## EXERCISE PROMPT
Transcribe the following lines verbatim, preserving every character, number, and line break.

## TASK MATERIAL

┏━━

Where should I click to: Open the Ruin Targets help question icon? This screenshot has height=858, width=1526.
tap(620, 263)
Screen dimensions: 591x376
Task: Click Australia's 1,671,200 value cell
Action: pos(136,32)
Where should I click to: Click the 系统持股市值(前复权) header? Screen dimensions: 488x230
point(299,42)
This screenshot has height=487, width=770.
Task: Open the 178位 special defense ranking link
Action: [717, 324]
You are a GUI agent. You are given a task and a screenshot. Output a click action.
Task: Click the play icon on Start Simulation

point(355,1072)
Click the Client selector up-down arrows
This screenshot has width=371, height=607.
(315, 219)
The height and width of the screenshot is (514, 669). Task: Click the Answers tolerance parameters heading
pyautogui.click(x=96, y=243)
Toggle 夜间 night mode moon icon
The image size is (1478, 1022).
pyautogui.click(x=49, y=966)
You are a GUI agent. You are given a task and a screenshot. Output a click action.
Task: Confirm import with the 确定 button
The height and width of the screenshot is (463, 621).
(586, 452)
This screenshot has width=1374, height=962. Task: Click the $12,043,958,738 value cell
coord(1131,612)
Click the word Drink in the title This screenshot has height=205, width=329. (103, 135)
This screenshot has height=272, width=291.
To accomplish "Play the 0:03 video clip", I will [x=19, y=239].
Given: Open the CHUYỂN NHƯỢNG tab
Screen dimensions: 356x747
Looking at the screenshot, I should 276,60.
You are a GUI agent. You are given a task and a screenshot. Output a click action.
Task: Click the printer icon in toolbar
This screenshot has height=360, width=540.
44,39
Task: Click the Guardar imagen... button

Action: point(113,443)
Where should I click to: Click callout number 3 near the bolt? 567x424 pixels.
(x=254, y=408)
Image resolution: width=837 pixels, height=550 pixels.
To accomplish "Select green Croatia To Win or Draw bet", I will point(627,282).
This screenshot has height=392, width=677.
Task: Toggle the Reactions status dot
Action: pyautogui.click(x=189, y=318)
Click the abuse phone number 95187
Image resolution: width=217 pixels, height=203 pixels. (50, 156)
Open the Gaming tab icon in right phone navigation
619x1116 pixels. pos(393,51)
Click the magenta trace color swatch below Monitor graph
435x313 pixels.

┗━━

## WORKED ANSWER
Where should I click to: Open the Ruin Targets help question icon? This screenshot has height=858, width=1526.
tap(620, 263)
Screen dimensions: 591x376
Task: Click Australia's 1,671,200 value cell
Action: pos(136,32)
Where should I click to: Click the 系统持股市值(前复权) header? Screen dimensions: 488x230
point(299,42)
This screenshot has height=487, width=770.
Task: Open the 178位 special defense ranking link
Action: [717, 324]
You are a GUI agent. You are given a task and a screenshot. Output a click action.
Task: Click the play icon on Start Simulation

point(355,1072)
Click the Client selector up-down arrows
This screenshot has width=371, height=607.
(315, 219)
The height and width of the screenshot is (514, 669). Task: Click the Answers tolerance parameters heading
pyautogui.click(x=96, y=243)
Toggle 夜间 night mode moon icon
The image size is (1478, 1022).
pyautogui.click(x=49, y=966)
You are a GUI agent. You are given a task and a screenshot. Output a click action.
Task: Confirm import with the 确定 button
The height and width of the screenshot is (463, 621).
(586, 452)
This screenshot has width=1374, height=962. Task: Click the $12,043,958,738 value cell
coord(1131,612)
Click the word Drink in the title This screenshot has height=205, width=329. (103, 135)
This screenshot has height=272, width=291.
To accomplish "Play the 0:03 video clip", I will [x=19, y=239].
Given: Open the CHUYỂN NHƯỢNG tab
Screen dimensions: 356x747
Looking at the screenshot, I should 276,60.
You are a GUI agent. You are given a task and a screenshot. Output a click action.
Task: Click the printer icon in toolbar
This screenshot has height=360, width=540.
44,39
Task: Click the Guardar imagen... button

Action: point(113,443)
Where should I click to: Click callout number 3 near the bolt? 567x424 pixels.
(x=254, y=408)
Image resolution: width=837 pixels, height=550 pixels.
To accomplish "Select green Croatia To Win or Draw bet", I will point(627,282).
This screenshot has height=392, width=677.
Task: Toggle the Reactions status dot
Action: pyautogui.click(x=189, y=318)
Click the abuse phone number 95187
Image resolution: width=217 pixels, height=203 pixels. (50, 156)
Open the Gaming tab icon in right phone navigation
619x1116 pixels. pos(393,51)
Click the magenta trace color swatch below Monitor graph
435x313 pixels.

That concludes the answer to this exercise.